Ambitious & Overwhelmed? How to balance a successful corporate career with family life
Is it possible to sustain a successful corporate career, AND a nourishing family life?
The answer: it depends.
This is a conversation I’ve been having loads recently - with friends and with clients of all genders. We’re all in our early 40s and beyond. Most of us have partners, kids, mortgages, ‘lifestyles’ we want to maintain, ageing parents.
And many of us have (I love this phrase) a ‘big job’.
A job with a big title and lots of responsibility and a big salary and status. A job with a team you’re proud of. A job you love despite the pressure and demands.
As an executive coach, my focus is supporting leaders to balance commercial success with a deeply meaningful life. So I feel I should offer some thoughts on this question: how can we balance these often-competing worlds? How can we thrive in the corporate world, AND feel connected and present with our families?
Well, there are two sides to this. I mean, there’s probably more, but for simplicity let’s stick with two.
External variables, and internal variables.
The different factors that make it more or less possible to calibrate between a high-pressured career and a fulfilling family life. Here’s my ‘first draft’ of some of these variables - generally, you have more control over the internal than external ones.
External variables
The culture of your organisation - flexibility of working patterns, psychological safety, expectations.
Household financial means - finding balance can be easier when there is a nanny, cleaner etc.
Complexity of your family circumstances - the type of kids you have, any physical or mental illnesses for you/your partner etc
Having / not having extended family nearby - grandparents etc.
Internal variables (This is where coaching is transformational, expanding the field of what feels possible for you)
The story you hold about why you are valuable - if your self-worth is hooked into productivity and others’ good opinion, finding balance is a constant struggle.

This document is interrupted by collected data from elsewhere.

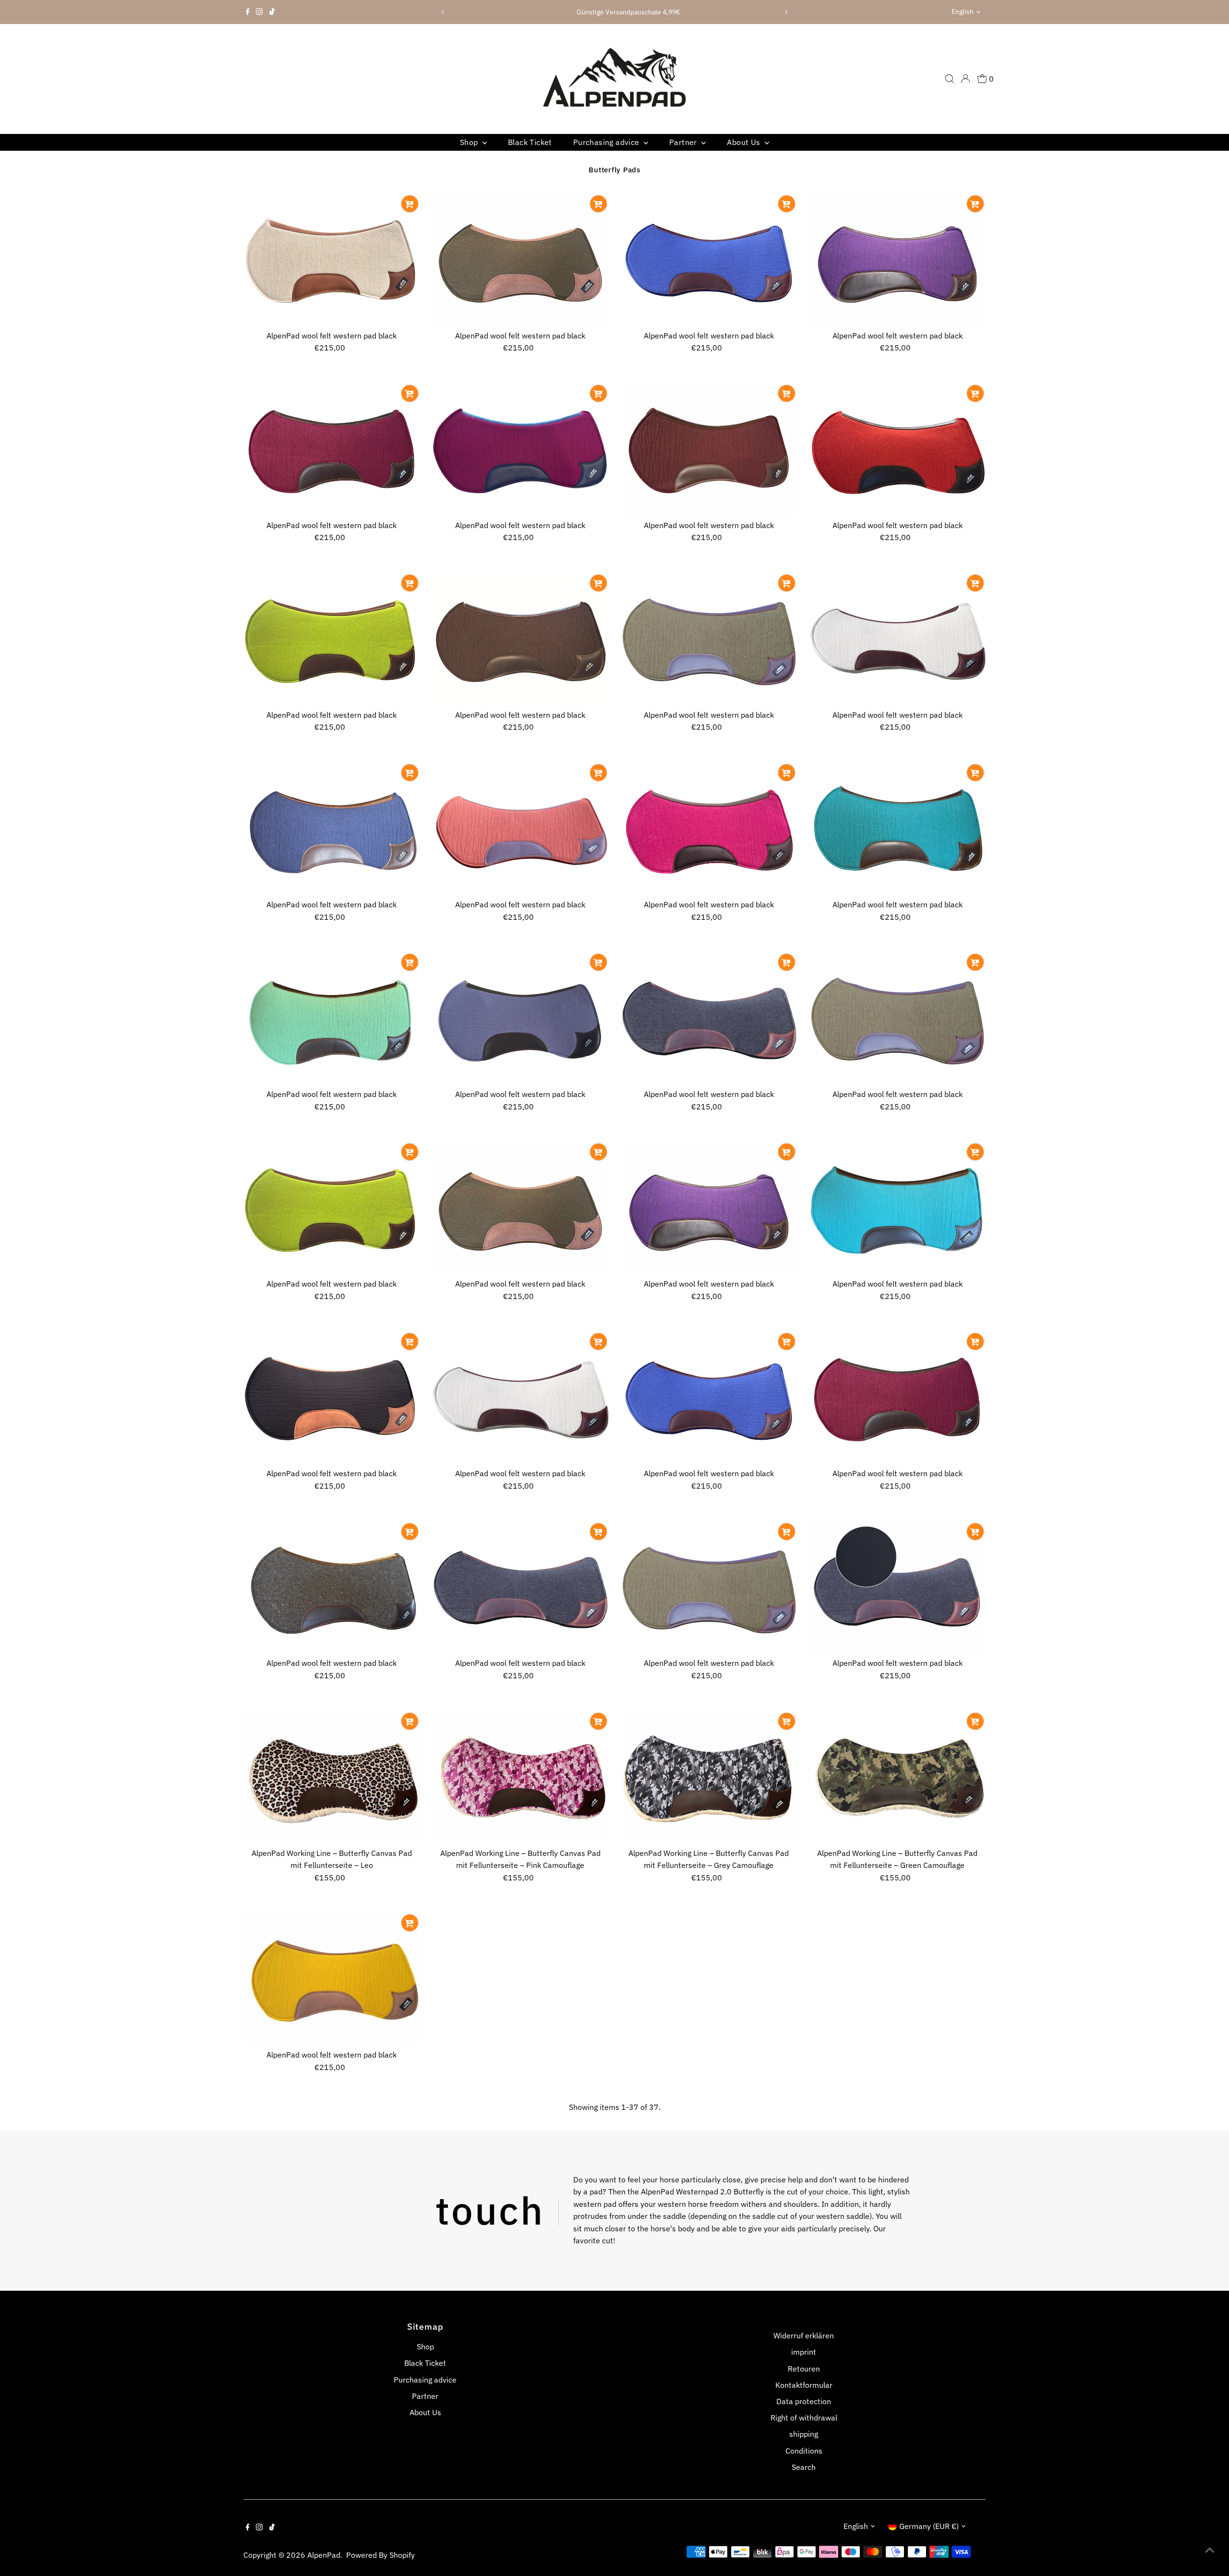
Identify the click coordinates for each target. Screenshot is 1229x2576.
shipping (803, 2434)
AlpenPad (323, 2555)
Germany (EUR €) (929, 2526)
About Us (744, 142)
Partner (684, 142)
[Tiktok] (272, 12)
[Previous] (443, 12)
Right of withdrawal (804, 2417)
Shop (470, 142)
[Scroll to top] (1209, 2549)
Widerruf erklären (803, 2335)
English (963, 11)
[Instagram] (259, 12)
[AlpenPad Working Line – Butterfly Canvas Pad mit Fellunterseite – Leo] (331, 1777)
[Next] (785, 12)
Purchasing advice (607, 142)
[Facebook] (247, 12)
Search (804, 2467)
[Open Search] (949, 78)
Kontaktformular (803, 2385)
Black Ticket (530, 142)
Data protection (803, 2401)
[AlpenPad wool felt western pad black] (331, 259)
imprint (803, 2352)
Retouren (804, 2368)
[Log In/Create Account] (965, 78)
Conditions (803, 2451)
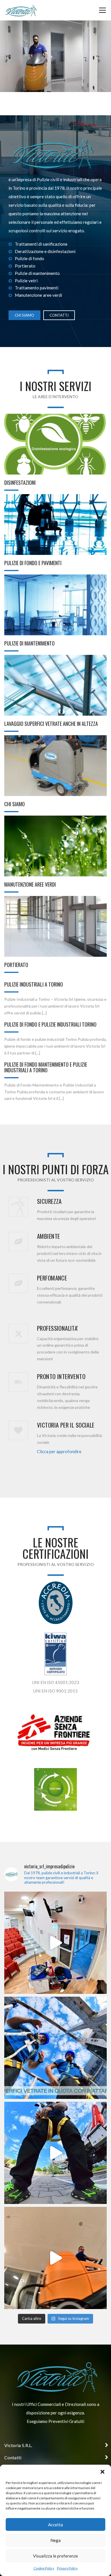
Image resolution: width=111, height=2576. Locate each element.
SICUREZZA (49, 1201)
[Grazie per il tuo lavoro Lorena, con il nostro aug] (55, 1943)
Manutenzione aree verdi (30, 884)
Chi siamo (24, 315)
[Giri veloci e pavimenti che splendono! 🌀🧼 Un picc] (55, 2258)
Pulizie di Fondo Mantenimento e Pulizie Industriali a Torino (45, 1067)
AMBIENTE (48, 1236)
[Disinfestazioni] (55, 444)
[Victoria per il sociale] (18, 1430)
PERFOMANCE (52, 1277)
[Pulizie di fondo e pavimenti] (55, 524)
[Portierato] (55, 926)
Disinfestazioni (20, 482)
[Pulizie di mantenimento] (55, 604)
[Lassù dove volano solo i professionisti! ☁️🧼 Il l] (55, 2048)
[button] (102, 2472)
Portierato (16, 964)
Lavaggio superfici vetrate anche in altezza (51, 723)
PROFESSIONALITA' (57, 1328)
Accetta (55, 2524)
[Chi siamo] (55, 765)
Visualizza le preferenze (55, 2555)
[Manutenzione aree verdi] (55, 846)
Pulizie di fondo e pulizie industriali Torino (50, 1024)
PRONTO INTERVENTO (61, 1376)
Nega (55, 2540)
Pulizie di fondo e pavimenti (32, 563)
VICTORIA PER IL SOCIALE (65, 1424)
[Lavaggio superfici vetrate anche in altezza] (55, 685)
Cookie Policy (44, 2568)
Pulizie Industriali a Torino (33, 984)
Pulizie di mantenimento (29, 643)
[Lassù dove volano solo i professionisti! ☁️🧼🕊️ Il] (55, 2153)
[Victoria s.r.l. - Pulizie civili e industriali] (20, 10)
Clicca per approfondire (59, 1451)
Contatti (59, 315)
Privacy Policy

The story you hold about choices available to you - I hear the words ‘I can’t change anything’ on a daily basis, when what someone really means is “I choose not to change anything, because I’m scared of the consequences”. By coming back into choice, we can expand what feels possible.
How easy you find it to set and maintain boundaries. We are ALWAYS operating within boundaries - the question is whether we’re the ones who have set them, or someone else.
How much you can bear ‘good enough’. For many (most) high achievers, they have spent a lifetime being praised for excellence. But the more complex life gets as we get older, the more ‘excellence’ can become a straitjacket, if we expect it of ourselves in all areas. Sometimes, good enough is good enough.